**Problem requirements:** Only the lines from the one with "Where should I" through the end of the data below belong in the answer, restated word for word, pictures excluded.

**Data for analysis:**
* * * * *

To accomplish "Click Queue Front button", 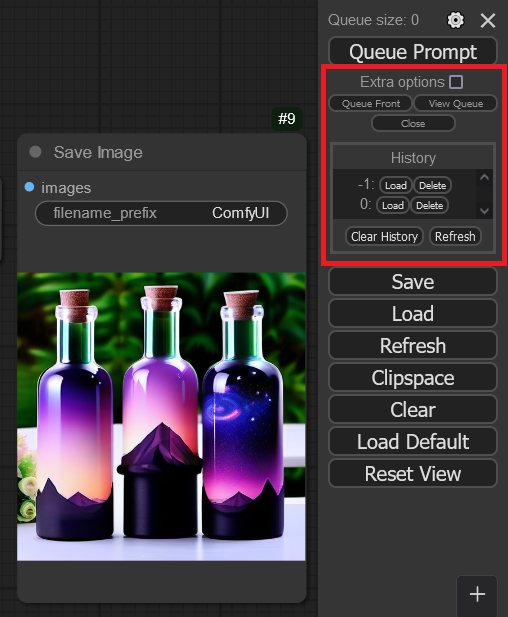I will tap(371, 103).
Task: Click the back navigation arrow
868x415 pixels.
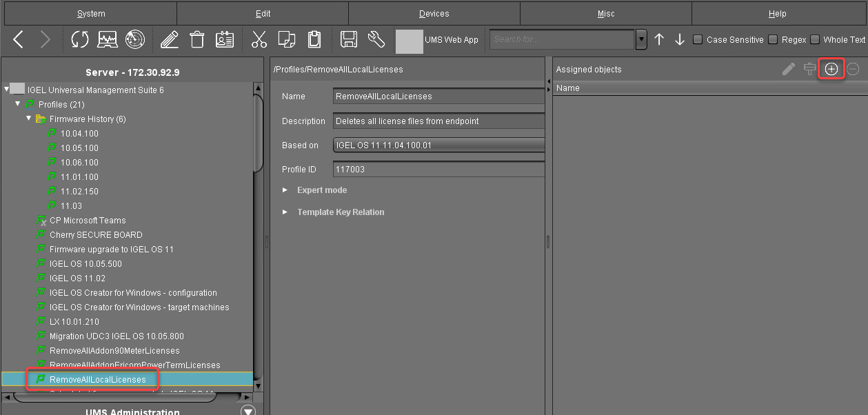Action: [x=19, y=40]
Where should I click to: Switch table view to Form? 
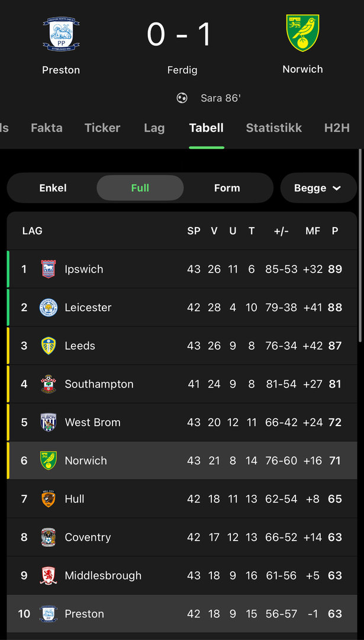(x=227, y=188)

* * * * *

**Reply:**
Where should I click to: Switch table view to Form? 
(x=227, y=188)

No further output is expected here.